» What is expected:
Please pull out every line of the material below that contains the string "icon". Case matters, so match capital and lowercase letters exactly.

» Dataset:
_ _ _ _ _

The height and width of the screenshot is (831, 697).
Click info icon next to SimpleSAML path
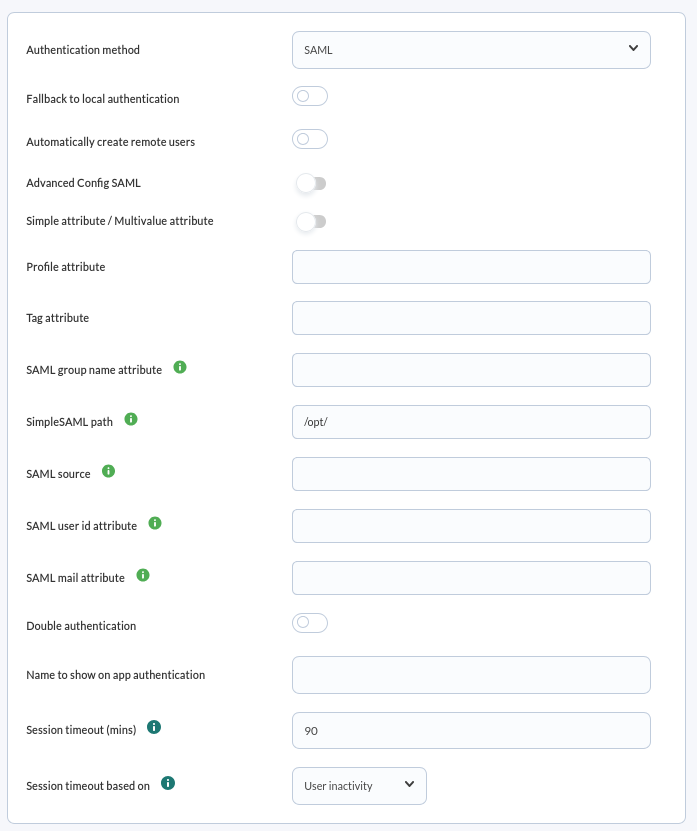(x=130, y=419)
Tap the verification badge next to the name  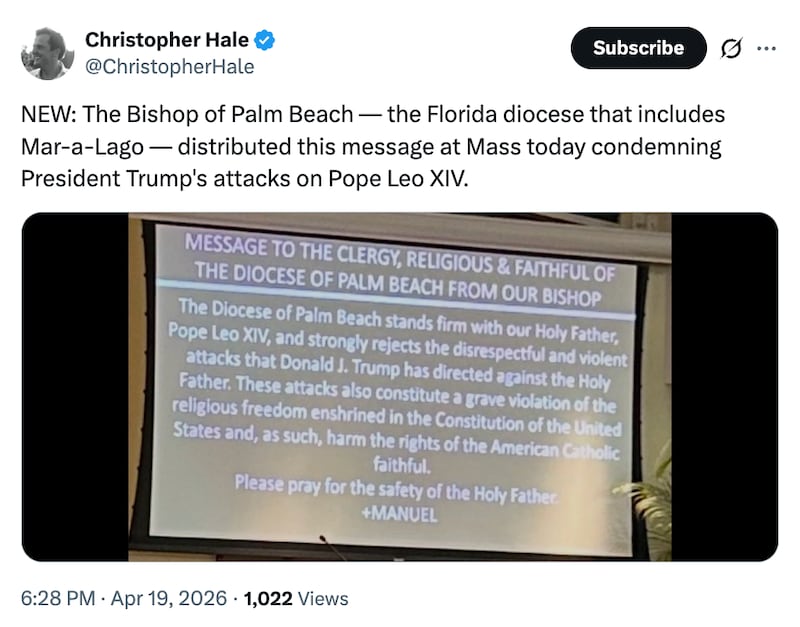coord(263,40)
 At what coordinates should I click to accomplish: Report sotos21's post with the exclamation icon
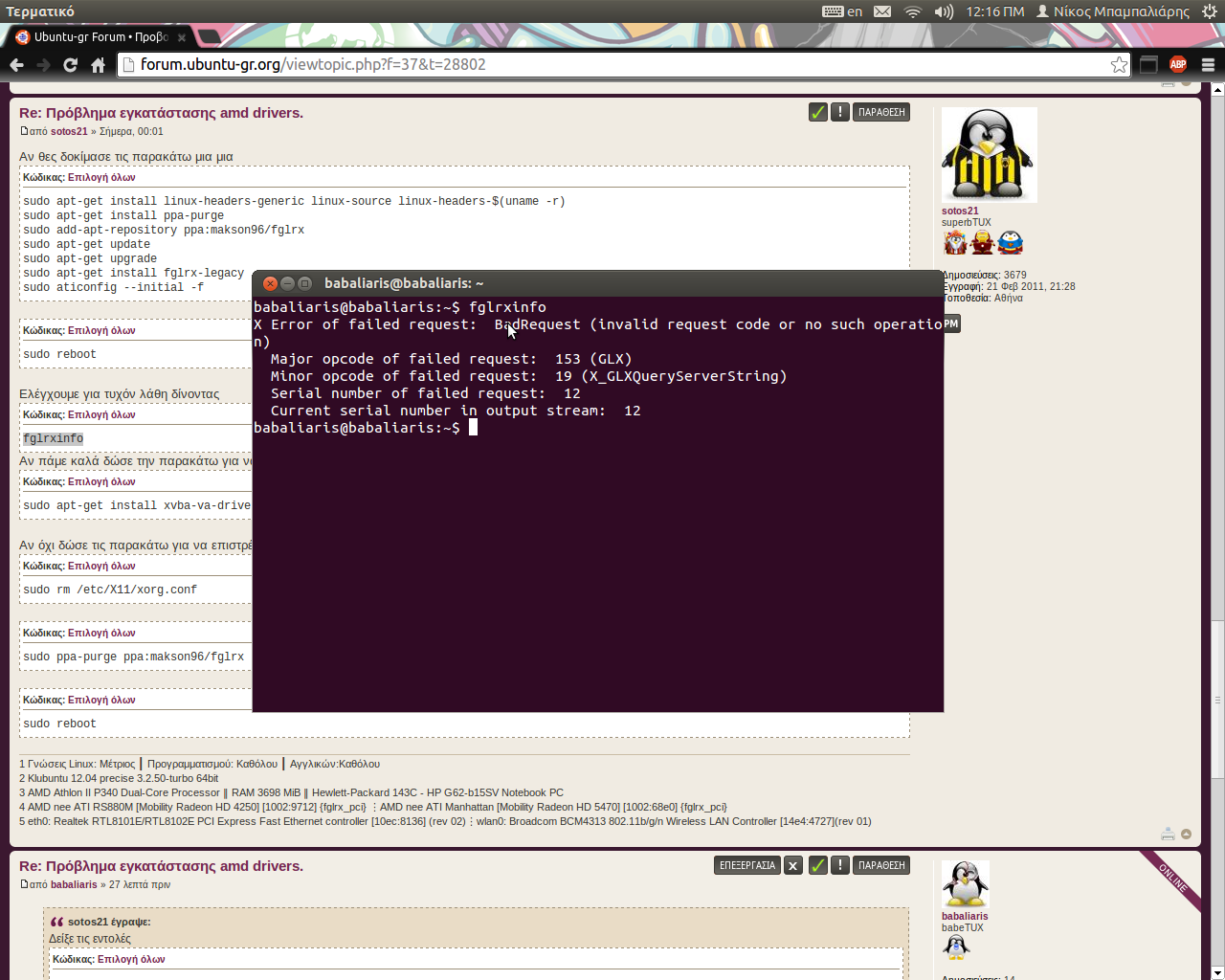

_ _ _ _ _

» Result of this task:
Click info icon next to SimpleSAML path
 At what coordinates should I click to accomplish: Report sotos21's post with the exclamation icon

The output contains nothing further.